Consider one experiment with two possible results described by a random variable $X$ attaining values $x_1 = 0$ or $x_2 = 1$ to capture the two possible outcomes.
Every such random variable is parametrized by a number $p\in [0,1]$ giving rise to probabilities
$$P(X = x_1)=p,\quad P(X=x_2)=1-p.$$
One such experiment would be a coin being tossed and the results analyzed, or a particle of spin $1/2$ having its intrinsic angular momentum observed.
Now, define the entropy $S_X$ by
$$S_X=-\sum_{i}p_i \log p_i=-p\log p -(1-p)\log (1-p).$$
It has the following properties
- It is minimum when $p =0$ or $p=1$ having value $0$;
- It is maximum when $p=1/2$ on which it attains the value $\log 2$.
- It is monotonicaly increasing in the interval $[0,1/2]$ and monotonicaly decreasing in the interval $[1/2,1]$.
Now, as is usually discussed this clearly is a measure of uncertainty in the results of the experiment. This follows from the above properties:
If $p = 0$ or $p=1$ we are assured of the result already, so there is no uncertainty. If $p =1/2$ both results are equaly likely and we are maximaly uncertain of what result may come out. Any other $p$ in the middle shifts the balance of likeliness towards one result and this reduces our uncertainty, albeit not eliminating it.

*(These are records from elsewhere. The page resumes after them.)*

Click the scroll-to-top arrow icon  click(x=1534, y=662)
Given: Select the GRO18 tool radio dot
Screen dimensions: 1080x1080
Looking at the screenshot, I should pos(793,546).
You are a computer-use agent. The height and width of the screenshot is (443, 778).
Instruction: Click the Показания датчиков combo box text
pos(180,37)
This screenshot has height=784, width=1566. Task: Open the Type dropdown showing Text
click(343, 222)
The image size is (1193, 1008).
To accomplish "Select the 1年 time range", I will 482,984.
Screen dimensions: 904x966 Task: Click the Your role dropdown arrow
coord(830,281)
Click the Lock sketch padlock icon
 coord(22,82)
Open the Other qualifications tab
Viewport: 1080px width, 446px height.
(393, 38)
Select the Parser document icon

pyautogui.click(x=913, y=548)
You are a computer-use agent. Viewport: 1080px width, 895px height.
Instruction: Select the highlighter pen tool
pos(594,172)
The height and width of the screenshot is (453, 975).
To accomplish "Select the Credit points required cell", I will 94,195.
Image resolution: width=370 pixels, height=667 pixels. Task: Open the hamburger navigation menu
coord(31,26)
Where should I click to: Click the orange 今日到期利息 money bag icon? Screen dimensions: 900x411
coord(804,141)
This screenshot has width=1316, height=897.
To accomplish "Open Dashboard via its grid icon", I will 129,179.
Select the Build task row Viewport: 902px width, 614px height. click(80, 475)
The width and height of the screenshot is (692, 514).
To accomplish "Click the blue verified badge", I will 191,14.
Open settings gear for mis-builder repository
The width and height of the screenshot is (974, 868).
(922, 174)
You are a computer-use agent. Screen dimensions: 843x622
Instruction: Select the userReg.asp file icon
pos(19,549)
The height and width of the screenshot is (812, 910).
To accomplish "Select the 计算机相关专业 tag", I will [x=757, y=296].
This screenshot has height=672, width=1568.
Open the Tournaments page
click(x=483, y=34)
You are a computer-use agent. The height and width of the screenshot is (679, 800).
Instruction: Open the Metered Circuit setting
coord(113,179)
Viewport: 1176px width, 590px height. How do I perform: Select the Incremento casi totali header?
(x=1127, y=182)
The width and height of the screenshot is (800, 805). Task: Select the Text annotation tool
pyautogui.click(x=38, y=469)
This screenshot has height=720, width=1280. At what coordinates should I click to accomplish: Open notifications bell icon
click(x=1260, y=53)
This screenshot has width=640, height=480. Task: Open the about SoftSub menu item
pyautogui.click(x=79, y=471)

That is fine. But one usually says that $S_X$ is a measure of information.
But I fail to get the intuition here. Why is $S_X$ a measure of information? What is the intuition for $p =0,p=1$ giving no information $0 < p < 1$ giving some information and $p = 1$ giving maximal information?
How does one interpret here $S_X$ as a measure of information?